§ Excerpt:
Content starts
Methods: : Human RPE cells (ARPE-19) were grown to confluence on glass cover slips and exposed to photocoagulation (200 µm spot size, 300 mW, 0.1 ms). The morphological damage and regrowth were documented by conventional light microscope photography after fixation at 30 min, 2h, 6h, 12h, 24h, 48h, 72h and seven days after photocoagulation. Apoptosis and subsequent proliferation were examined using ELISA-assays. mRNA levels of VEGF-A were measured using quantitative RT-PCR.

Results: : Photocoagulation of RPE cells resulted in morphological cell damage, regrowth (at 6h - 12h) and loss of cellular nuclei at 24h. Cells invaded the wound by 24h - 48h which was completely healed after seven days. Laser induced apoptosis (4-fold increase by 48h, 8-fold increase by seven days compared to non-treated cells, p<0.001 for both time points) and a proliferative response (2-fold increase by 72h, p<0.05). VEGF-A mRNA levels decreased to less than half within 24h after laser coagulation (p=0.001).
Content ends
§ Problem 1: From the excerpt on laser photocoagulation of RPE cells, translate this sentence into Spanish: "Apoptosis and subsequent proliferation were examined using ELISA-assays."
§ Problem 2: Swap "glass cover slips" for "plastic culture dishes" in the excerpt on laser photocoagulation of RPE cells, and reproduce the portion between "Methods: : Human" and "using quantitative RT-PCR.", inclusive.
§ Problem 3: Write the next part of the excerpt on laser photocoagulation of RPE cells, starting after its last sentence.

§ Listed records:
Content starts
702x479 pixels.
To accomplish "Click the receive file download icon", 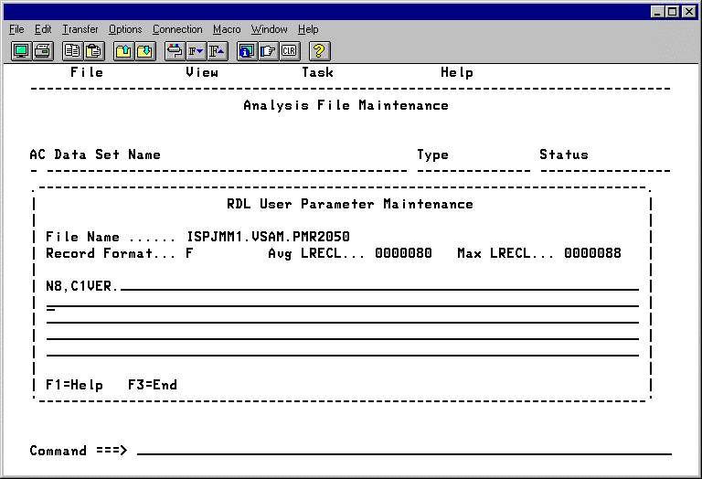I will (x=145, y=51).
Content ends
Content starts
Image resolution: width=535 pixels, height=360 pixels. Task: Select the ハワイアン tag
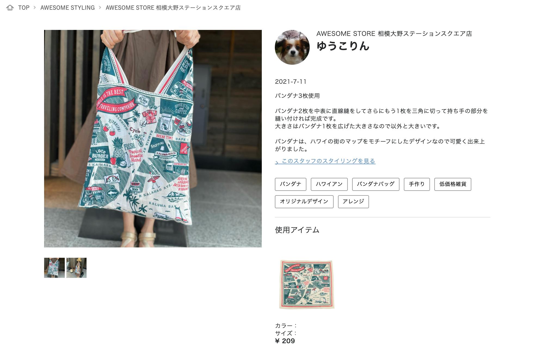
Content ends
§ Answer box 1: La apoptosis y la proliferación posterior se examinaron mediante ensayos ELISA.

§ Answer box 2:
Methods: : Human RPE cells (ARPE-19) were grown to confluence on plastic culture dishes and exposed to photocoagulation (200 µm spot size, 300 mW, 0.1 ms). The morphological damage and regrowth were documented by conventional light microscope photography after fixation at 30 min, 2h, 6h, 12h, 24h, 48h, 72h and seven days after photocoagulation. Apoptosis and subsequent proliferation were examined using ELISA-assays. mRNA levels of VEGF-A were measured using quantitative RT-PCR.

§ Answer box 3:
Conclusions: : In vitro photocoagulation resulted in instant morphological damage of RPE cells followed by apoptosis and subsequent proliferation, supporting the morphologically observed regrowth. Photocoagulation inhibited VEGF-A mRNA expression within 24h. As VEGF-A is a potent angiogenic factor, its downregulation might play a role in the regression of vascular leakage and newformed vessels seen after photocoagulation treatment for diabetic macular edema and proliferative retinopathy. Our model can serve for future studies of RPE cell reactions to photocoagulation during e.g. hyperglycemic conditions.